Custody—The judge can sentence a person to custody, anywhere from one day to two years less a day.
Intermittent Sentence—This type of sentence allows the person to serve their time intermittently, often on weekends.
This usually takes place under special circumstances, as long as the offence was not a serious or violent offence. For example, an intermittent sentence would allow a single mother to keep her job and care for her children, while serving her sentence at the same time.
Fine—A judge can sentence a person by handing down a fine. The judge can also sentence the accused to time in jail if the fine is not paid. The accused may end up serving some time in custody until the fine is paid.
Temporary Absences (TAs)—Provincial inmates are eligible for the temporary absence program after they have served one sixth of their sentence. Inmates would normally receive day TAs to begin with. This would enable the inmate to be in the community during the day, and return to the centre in the evening. All inmates who are in the community have to have TA status. TAs allow offenders to attend treatment centres, to attend school, or to maintain employment.
Parole—Provincial offenders are eligible for release (parole) once they have served two thirds of their sentence, as long as they are of good behaviour and obey the institution rules. Parole is a form of conditional release and the offender must obey certain conditions until her parole period is over.

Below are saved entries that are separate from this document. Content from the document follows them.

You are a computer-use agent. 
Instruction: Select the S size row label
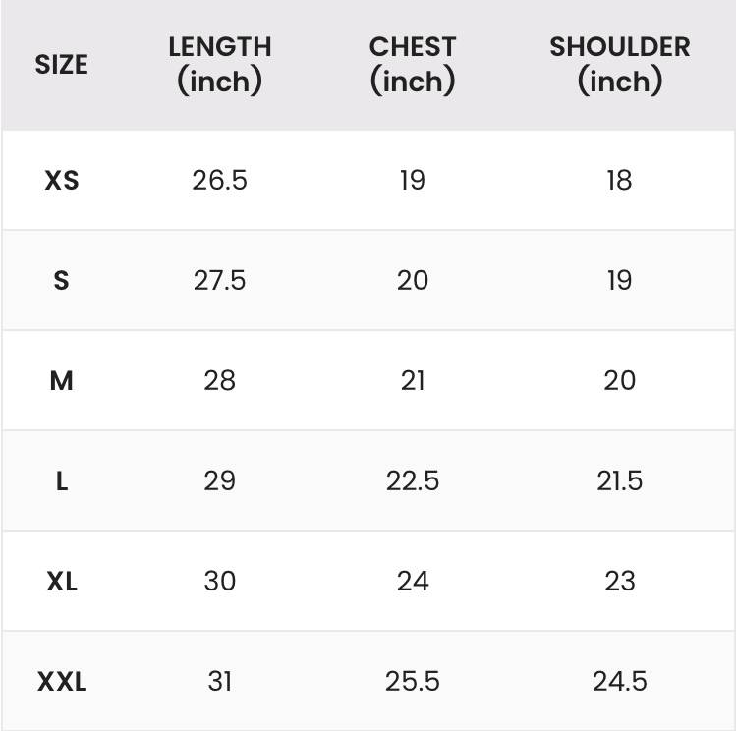click(x=62, y=281)
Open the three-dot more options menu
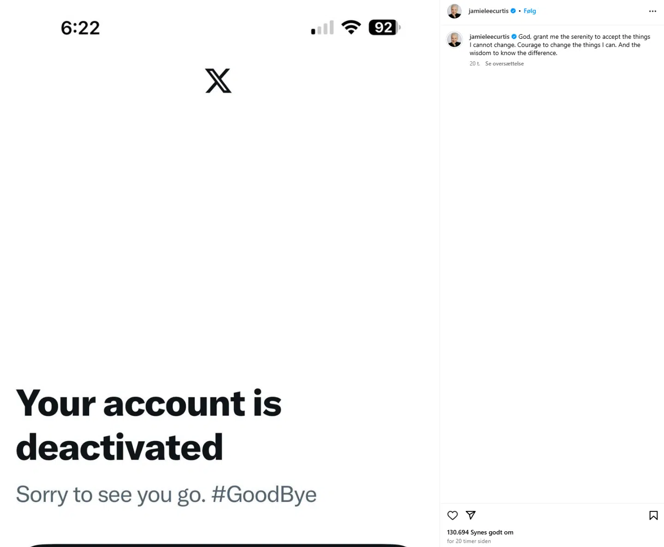Screen dimensions: 664x547 point(652,11)

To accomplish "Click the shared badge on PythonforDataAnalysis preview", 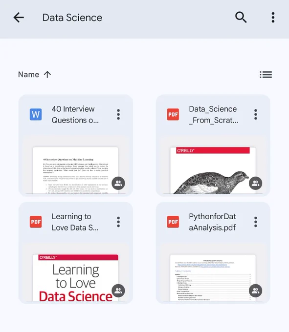I will click(255, 291).
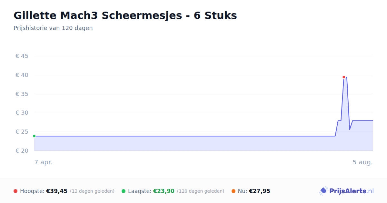Click the € 30 axis label
Image resolution: width=387 pixels, height=203 pixels.
pos(22,113)
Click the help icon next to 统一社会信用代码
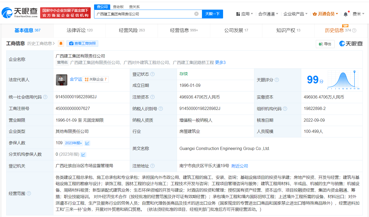The image size is (369, 217). pyautogui.click(x=45, y=97)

Temporary Absences (TAs)—There are two types of TAs; escorted TAs (ETAs) and unescorted TAs (UTAs). Offenders can apply for ETAs at any time during their sentence. If an offender is serving a sentence of three years or more, she may apply for a UTA after she has served one sixth of her sentence. If she is serving a sentence of two to three years, she may apply for a UTA after she has served six months. Offenders serving life sentences are eligible to apply for UTAs three years before their full parole eligibility date. UTAs may be granted to allow the inmate to apply for a job, attend an interview with a prospective landlord, and attend family functions or simply to visit with family or friends.
Day Parole—When granted day parole, inmates are permitted to participate in community-based activities during the daytime but must return to an institution or half-way house every night, unless otherwise authorized by the Parole Board. Inmates are usually eligible for day parole six months prior to their full parole eligibility. However, if an offender is serving a sentence of two to three years, she may apply for day parole after serving six months of her sentence. Day parole will be granted only when the Parole Board considers that it will aid the inmate’s reform and rehabilitation without posing a risk to society. The Parole Board will set the conditions that the inmate must follow while on day parole.

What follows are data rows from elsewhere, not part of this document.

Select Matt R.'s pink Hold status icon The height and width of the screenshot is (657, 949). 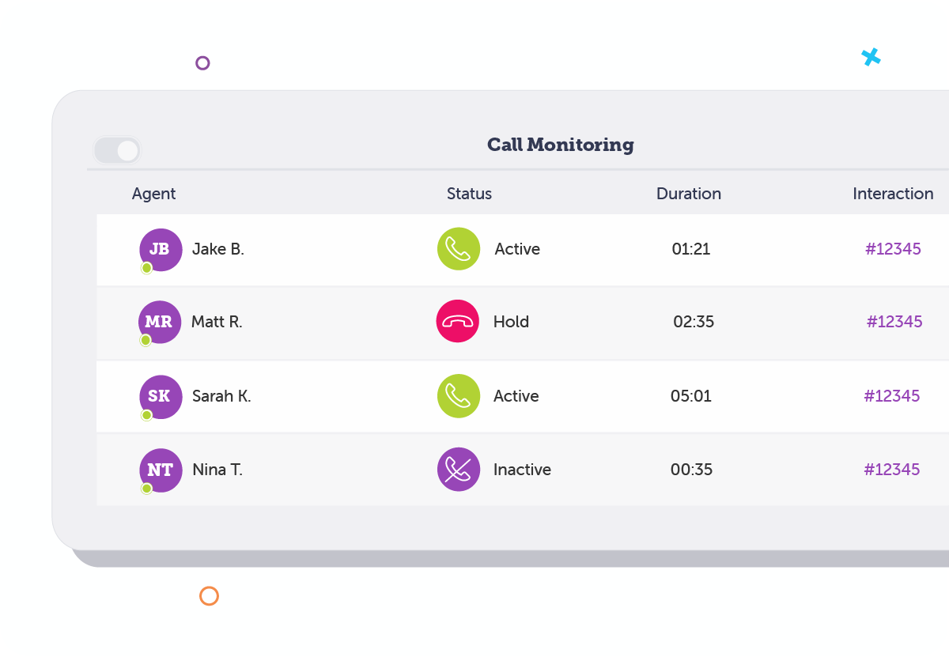click(458, 321)
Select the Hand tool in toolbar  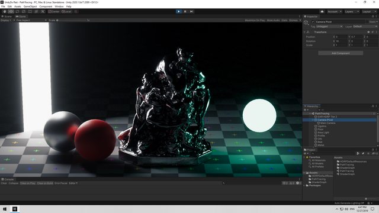coord(5,12)
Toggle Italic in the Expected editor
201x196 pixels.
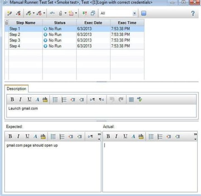coord(18,137)
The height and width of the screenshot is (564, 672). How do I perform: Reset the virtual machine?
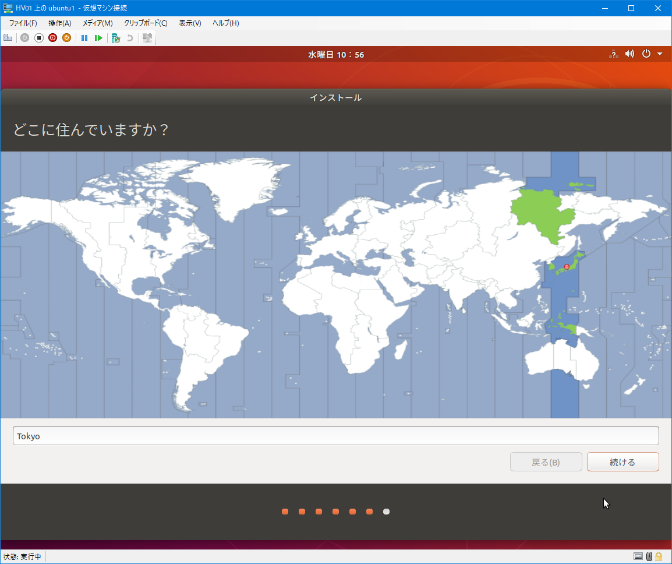99,37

Full Parole—Full parole allows the inmate to remain at large until the end of sentence, unless the release has been suspended, terminated, or revoked. An offender who is released on full parole must report to a parole supervisor on a regular basis and must inform her supervisor if her personal circumstances change: for example, if she changes jobs.
An inmate is generally eligible for full parole after serving one third of her sentence. Full parole is usually granted to those who do not constitute a risk to the public, who have benefited from imprisonment, and whose reform and rehabilitation will be aided by granting full parole.
Statutory Release—Offenders are usually entitled to be released from imprisonment after they have served two thirds of their sentence. However, the Parole Board of Canada has the authority to detain the offender until she has served her full sentence, or to place conditions on her release. This will occur if it is believed that the offender is likely to:
- commit another offence that will cause death or serious harm to another person;
- commit a sexual offence involving a child;
- commit a serious drug offence before the end of her sentence.
If an offender breaches the conditions of her release, commits a crime while on release, or becomes a risk to the public, the Board has the authority to revoke her release and detain her until the end of her sentence.